If you've never heard of kratom, it is a supplement that has been marketed for the purposes of treating everything from chronic pain and mood swings to withdrawals from opioids. However, kratom has been at the center of a spate of recent controversies, one of which being that the supplement itself is now being considered a sort of opiate by the FDA due to its potentially addictive properties.
kratom has been used for centuries in Southeast Asia. Here in the U.S., it can be found wherever pipes and other tobacco products are sold. And, just like tobacco, in can be purchased in several forms, from pills to loose leaves and chewing gum.
The price for kratom is about what you would expect for a supplement: typically, $25 for a bottle of 50 pills. However, here's the scary part: customers are expected to figure out their own dosage that works for them. Yikes.
Ask anyone on the street if they've heard of kratom, and they'll probably tell you they haven't. However, an estimated three to five million people in the U.S. have consumed kratom in one form or another. And if we are now going to characterize kratom as an opioid, this adds up to another five million potential addicts to an opioid crisis that truly does not need any help in that department.
Addiction is a concern, but fatal overdoses more so, with kratom already been linked to over three dozen overdoses. The CDC has also linked kratom to a recent salmonella outbreak and, in light of these two realizations, is asking the public not to consume any form of kratom whatsoever. It is, per the FDA, a dangerous substance that people should steer far clear of.
In lower doses, kratom is said to act like a mild stimulant, like the kind of boost you would get from a cup of coffee. However, in higher doses, that's when kratom switches over from that friendly pick-me-up to a dangerous opioid that can hook you and potentially kill you.
Side effects associated with kratom include:
Lack of appetite
Some of the more serious side effects that have been linked to kratom include seizures and liver damage. While kratom appears to be dangerous, it may not be as fast-acting as stronger opioids, like heroin. For instance, most people who call poison control or who go to the ER for their symptoms typically have mild to moderate reactions to the drug, whereas those who are suffering from a heroin overdose are often unconscious and cannot take themselves to the ER.
While it is recommended that kratom be avoided at all costs, it is doubly advised that kratom not be purchased online. Because it is unregulated, it can be produced at varying strengths, making one bottle stronger than the next, and because anyone can add anything to the supplement before it gets to you.
Some folks are comforted by the fact that kratom is derived from a plant, which makes it "natural" and therefore "safe." However, experts in the field warn that heroin too is derived from a plant, and heroin is the farthest thing from "safe."

## WORK ORDER 1
Rewrite the kratom text starting at the words "If you've never" and ending after "potentially addictive properties.", with "chronic pain" replaced by "joint pain".
## WORK ORDER 2
In the text on kratom, what is the typical price of a bottle of 50 pills?

## GIVEN ENTRIES
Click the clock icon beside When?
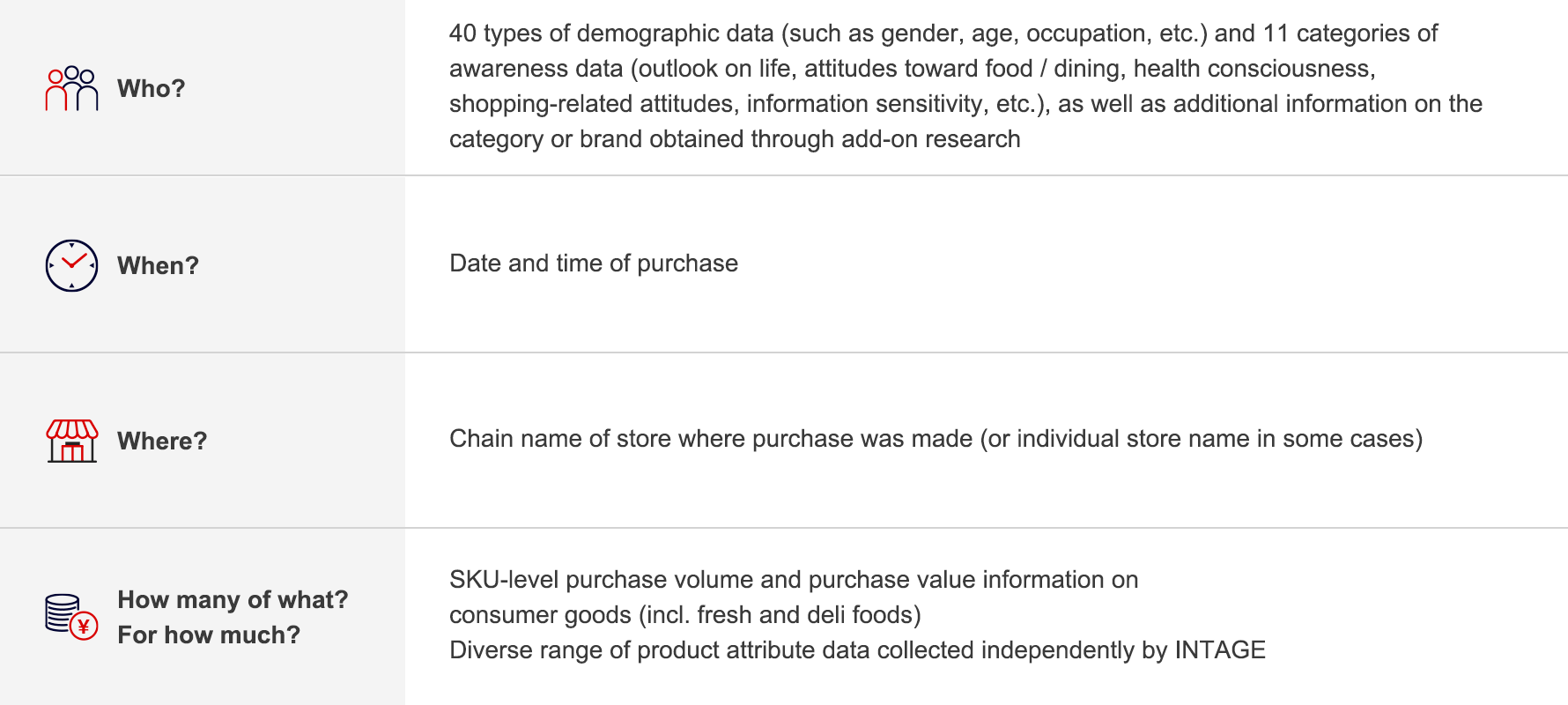 click(x=71, y=265)
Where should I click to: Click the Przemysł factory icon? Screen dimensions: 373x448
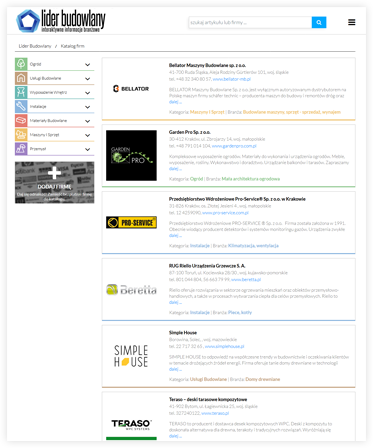[x=21, y=149]
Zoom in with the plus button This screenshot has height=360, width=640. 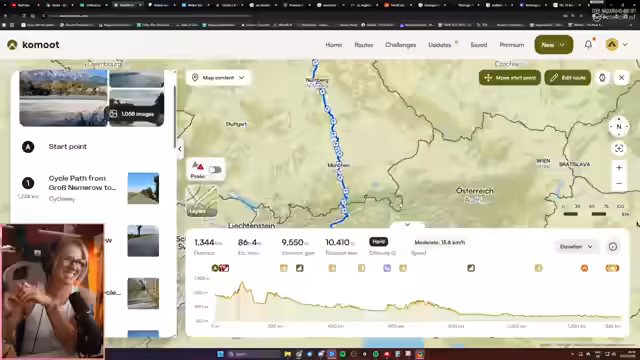(x=619, y=167)
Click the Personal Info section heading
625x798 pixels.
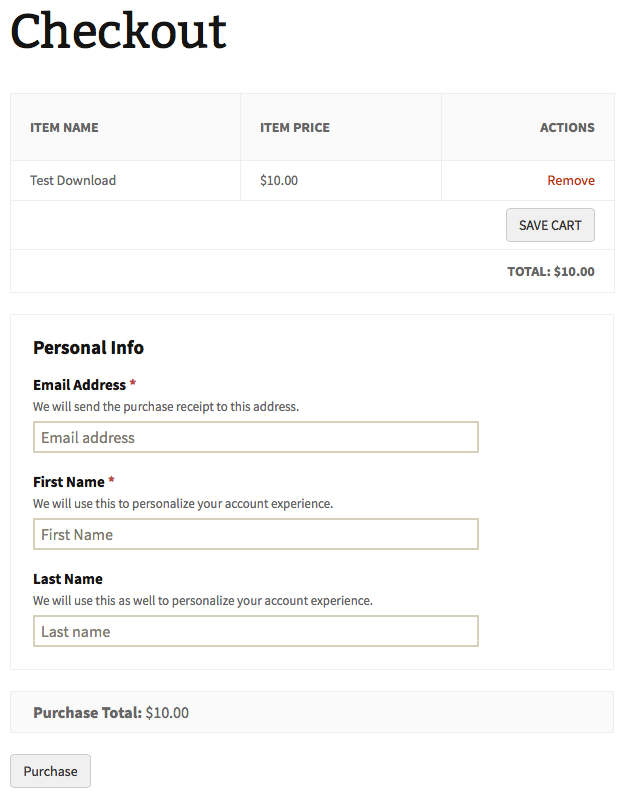click(x=88, y=348)
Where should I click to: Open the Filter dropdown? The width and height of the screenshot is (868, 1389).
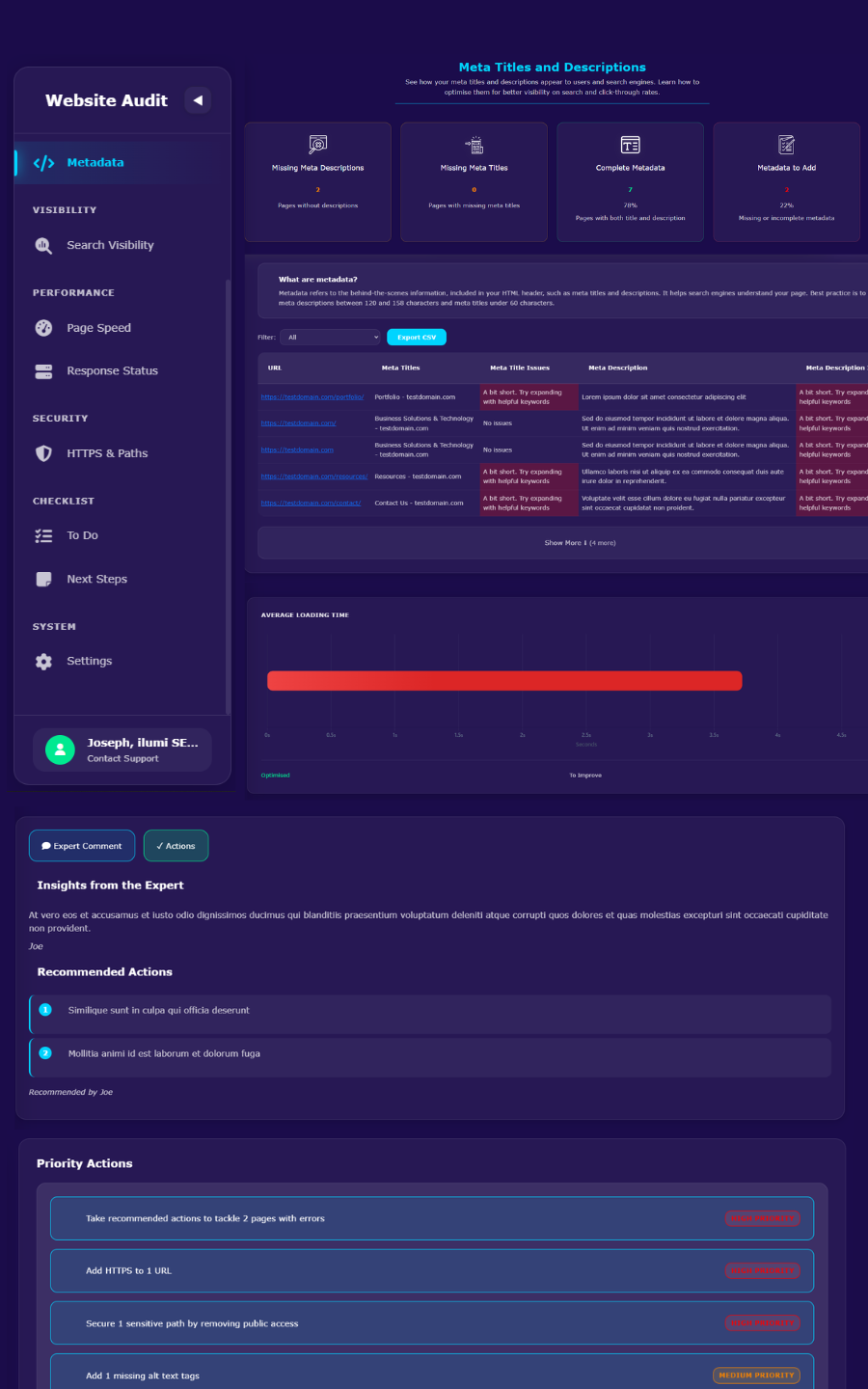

## WORKED SOLUTION 1
If you've never heard of kratom, it is a supplement that has been marketed for the purposes of treating everything from joint pain and mood swings to withdrawals from opioids. However, kratom has been at the center of a spate of recent controversies, one of which being that the supplement itself is now being considered a sort of opiate by the FDA due to its potentially addictive properties.

## WORKED SOLUTION 2
$25